Ekonomi
Etnik di Tengah Kapitalisme
Laode Ida ; Wakil Ketua DPD periode 2004-2009; 2009-2014
|
SINAR
HARAPAN, 25 September 2014
Pembangunan ekonomi bangsa yang beridentitas dan berkeadilan sebenarnya
tak bisa dilepaskan dengan eksistensi ekonomi berbasis etnik. Apalagi, di
negara yang memiliki suku dan subkultur beragam seperti Indonesia.

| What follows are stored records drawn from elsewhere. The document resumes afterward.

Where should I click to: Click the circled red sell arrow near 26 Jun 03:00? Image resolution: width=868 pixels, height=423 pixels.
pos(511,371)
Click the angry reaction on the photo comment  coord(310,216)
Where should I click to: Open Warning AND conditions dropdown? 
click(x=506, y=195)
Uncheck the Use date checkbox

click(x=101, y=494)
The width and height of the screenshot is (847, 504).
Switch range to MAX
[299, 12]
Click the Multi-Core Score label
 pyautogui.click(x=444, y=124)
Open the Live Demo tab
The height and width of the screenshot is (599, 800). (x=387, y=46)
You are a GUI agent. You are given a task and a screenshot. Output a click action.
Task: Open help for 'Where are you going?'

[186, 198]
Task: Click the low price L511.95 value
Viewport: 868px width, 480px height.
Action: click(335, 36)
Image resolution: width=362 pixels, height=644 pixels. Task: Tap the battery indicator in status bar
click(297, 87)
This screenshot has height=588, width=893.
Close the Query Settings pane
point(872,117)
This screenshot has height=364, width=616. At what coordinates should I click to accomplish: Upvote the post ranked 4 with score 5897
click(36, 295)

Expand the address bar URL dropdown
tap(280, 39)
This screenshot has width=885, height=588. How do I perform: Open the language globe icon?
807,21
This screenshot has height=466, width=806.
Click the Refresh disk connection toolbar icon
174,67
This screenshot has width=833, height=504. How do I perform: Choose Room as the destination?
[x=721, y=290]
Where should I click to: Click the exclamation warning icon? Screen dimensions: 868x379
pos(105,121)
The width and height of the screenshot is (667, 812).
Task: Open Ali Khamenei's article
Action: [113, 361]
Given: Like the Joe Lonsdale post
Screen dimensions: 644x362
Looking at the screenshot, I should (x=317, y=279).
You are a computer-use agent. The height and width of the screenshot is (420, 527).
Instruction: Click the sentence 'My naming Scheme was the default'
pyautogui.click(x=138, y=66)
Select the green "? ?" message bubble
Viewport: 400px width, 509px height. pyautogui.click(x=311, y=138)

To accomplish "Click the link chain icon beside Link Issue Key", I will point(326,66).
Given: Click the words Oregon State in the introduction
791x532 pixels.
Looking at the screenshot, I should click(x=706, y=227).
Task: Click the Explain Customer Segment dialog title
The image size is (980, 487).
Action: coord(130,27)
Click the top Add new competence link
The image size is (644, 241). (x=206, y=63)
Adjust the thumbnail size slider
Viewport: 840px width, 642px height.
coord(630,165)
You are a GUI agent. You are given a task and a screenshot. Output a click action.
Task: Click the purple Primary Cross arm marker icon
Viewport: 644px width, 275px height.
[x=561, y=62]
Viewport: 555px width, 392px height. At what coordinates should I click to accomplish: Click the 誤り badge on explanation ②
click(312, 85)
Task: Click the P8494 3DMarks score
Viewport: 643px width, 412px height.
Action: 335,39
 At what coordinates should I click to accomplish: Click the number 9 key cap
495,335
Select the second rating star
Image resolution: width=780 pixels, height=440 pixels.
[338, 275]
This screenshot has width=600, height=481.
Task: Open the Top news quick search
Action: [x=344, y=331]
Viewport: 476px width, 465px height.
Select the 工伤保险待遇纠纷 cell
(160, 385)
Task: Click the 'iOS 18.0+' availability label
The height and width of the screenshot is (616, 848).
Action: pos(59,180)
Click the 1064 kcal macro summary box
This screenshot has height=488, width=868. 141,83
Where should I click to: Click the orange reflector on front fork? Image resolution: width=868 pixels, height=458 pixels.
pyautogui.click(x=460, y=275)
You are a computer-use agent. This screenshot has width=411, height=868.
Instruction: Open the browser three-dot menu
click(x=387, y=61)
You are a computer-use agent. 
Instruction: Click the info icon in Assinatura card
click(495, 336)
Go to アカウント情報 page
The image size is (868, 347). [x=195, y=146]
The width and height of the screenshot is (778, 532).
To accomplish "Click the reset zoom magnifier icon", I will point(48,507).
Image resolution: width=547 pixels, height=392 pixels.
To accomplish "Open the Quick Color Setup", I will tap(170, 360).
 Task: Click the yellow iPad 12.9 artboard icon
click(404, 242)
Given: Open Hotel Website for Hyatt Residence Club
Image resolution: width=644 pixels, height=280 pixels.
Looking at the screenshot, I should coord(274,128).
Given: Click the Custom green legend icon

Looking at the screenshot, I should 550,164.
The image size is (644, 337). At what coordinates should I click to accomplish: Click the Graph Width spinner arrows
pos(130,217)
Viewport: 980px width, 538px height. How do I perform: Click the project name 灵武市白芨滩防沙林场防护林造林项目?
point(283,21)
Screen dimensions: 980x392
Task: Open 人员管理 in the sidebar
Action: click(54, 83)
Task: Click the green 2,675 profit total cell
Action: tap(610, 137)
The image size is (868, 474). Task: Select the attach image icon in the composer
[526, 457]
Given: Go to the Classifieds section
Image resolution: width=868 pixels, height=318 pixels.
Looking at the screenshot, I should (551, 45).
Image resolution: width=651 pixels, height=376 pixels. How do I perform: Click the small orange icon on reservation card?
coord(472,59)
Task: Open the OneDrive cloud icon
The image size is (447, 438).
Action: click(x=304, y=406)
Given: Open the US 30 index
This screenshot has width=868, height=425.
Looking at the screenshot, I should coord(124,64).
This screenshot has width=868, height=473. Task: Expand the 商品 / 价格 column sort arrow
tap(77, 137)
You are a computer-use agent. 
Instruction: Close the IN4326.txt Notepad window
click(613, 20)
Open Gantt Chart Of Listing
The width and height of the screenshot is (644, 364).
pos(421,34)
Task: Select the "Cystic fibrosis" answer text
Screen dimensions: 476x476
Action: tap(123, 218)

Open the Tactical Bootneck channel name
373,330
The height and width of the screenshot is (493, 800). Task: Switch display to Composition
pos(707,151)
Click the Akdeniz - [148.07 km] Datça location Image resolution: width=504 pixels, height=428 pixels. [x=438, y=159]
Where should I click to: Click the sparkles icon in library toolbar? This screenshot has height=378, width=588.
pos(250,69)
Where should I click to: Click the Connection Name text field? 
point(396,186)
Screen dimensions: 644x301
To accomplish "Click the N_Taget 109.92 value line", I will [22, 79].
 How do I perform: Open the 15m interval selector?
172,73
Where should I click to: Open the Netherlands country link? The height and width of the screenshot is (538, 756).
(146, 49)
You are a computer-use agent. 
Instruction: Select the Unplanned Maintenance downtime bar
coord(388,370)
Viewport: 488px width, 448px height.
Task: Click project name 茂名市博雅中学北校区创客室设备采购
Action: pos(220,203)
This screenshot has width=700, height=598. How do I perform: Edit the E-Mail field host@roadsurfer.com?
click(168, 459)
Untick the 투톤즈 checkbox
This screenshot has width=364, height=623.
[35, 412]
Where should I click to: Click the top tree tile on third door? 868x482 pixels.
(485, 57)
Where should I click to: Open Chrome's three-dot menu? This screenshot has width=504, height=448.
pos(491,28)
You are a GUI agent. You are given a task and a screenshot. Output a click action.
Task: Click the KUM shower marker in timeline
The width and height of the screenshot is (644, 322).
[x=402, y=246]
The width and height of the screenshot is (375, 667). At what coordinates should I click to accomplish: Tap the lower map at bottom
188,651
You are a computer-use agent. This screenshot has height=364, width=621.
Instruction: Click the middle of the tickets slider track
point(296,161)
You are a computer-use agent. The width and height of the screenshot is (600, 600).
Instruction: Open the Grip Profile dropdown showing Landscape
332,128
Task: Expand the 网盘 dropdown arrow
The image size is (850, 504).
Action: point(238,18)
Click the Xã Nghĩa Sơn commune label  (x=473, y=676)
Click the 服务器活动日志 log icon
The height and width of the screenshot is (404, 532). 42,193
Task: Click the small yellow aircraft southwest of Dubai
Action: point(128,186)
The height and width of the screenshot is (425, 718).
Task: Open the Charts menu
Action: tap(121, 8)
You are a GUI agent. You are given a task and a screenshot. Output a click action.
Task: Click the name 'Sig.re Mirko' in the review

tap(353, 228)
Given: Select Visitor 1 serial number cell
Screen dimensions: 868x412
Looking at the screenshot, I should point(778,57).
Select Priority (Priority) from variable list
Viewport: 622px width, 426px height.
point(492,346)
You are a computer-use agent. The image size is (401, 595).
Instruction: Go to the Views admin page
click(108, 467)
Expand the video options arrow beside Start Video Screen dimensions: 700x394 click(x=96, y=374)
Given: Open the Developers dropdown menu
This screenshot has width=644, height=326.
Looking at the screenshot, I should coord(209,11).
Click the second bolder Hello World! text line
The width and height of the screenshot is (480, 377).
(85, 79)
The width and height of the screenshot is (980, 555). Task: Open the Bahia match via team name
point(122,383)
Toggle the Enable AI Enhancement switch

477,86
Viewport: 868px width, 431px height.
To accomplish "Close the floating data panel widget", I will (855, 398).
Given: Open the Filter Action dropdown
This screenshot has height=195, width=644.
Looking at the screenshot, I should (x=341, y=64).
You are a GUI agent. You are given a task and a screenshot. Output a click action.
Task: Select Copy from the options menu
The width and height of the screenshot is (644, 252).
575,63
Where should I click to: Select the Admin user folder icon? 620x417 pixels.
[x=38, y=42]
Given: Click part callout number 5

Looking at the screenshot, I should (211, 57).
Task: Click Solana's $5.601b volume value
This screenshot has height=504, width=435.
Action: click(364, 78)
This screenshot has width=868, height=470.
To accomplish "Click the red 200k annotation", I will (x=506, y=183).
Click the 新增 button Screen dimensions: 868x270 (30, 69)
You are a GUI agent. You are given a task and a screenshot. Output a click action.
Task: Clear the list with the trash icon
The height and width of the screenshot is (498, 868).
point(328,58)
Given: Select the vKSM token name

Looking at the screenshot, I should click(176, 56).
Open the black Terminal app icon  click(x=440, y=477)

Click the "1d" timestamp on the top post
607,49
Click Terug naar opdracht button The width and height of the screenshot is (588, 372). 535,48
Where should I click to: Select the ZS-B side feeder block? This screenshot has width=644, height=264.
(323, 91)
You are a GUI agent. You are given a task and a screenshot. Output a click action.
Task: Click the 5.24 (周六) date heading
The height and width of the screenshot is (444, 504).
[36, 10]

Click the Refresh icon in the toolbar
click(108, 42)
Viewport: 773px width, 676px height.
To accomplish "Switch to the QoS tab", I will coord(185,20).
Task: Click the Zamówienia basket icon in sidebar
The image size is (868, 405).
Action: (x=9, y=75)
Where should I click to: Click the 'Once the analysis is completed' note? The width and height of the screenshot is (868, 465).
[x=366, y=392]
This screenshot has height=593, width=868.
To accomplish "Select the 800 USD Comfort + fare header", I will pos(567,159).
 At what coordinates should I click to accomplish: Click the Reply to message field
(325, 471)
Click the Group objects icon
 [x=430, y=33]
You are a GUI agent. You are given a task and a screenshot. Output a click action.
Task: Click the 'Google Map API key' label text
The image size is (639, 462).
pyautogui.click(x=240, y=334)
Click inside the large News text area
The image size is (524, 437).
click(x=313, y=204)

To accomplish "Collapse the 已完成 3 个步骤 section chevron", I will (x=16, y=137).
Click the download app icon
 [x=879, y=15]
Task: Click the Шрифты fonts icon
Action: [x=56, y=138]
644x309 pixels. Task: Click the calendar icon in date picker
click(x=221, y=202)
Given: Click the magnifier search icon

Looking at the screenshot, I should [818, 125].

Setiap kelompok etnik niscaya memiliki cara berbeda untuk
mempertahankan hidup (survival), termasuk di dalamnya untuk memperoleh
pendapatan dengan mengembangkan kebiasaan yang sudah dimiliki turun-temurun,
dan/atau mendefinisikan sumber-sumber ekonomi yang dianggap sebagai milik
komunitas mereka.
Cakupan ekonomi etnik sebenarnya gampang dipahami. Mohen M Mobasher
(2002) misalnya, menekankan pada dimensi kegiatan kewirausahaan yang berbasis
pada kebiasaan kelompok etnik (ethnic
based entrepreneurial activities).
Kelompok-kelompok etnik yang
bermigrasi ke kota-kota dengan membawa dan mengembangkan ciri khas kegiatan
usaha ekonominya sendiri-sendiri, juga dianggap sebagai bagian dari ekonomi
etnik itu.
Namun, ada tafsir lebih luas yang terkait dengan itu, yakni basis-basis
ekonomi yang dimiliki kelompok etnik, sekaligus sumber daya ekonomi yang
ditafsirkan sebagai berada di bawah kendali etnik (Ivan H Light, 2011).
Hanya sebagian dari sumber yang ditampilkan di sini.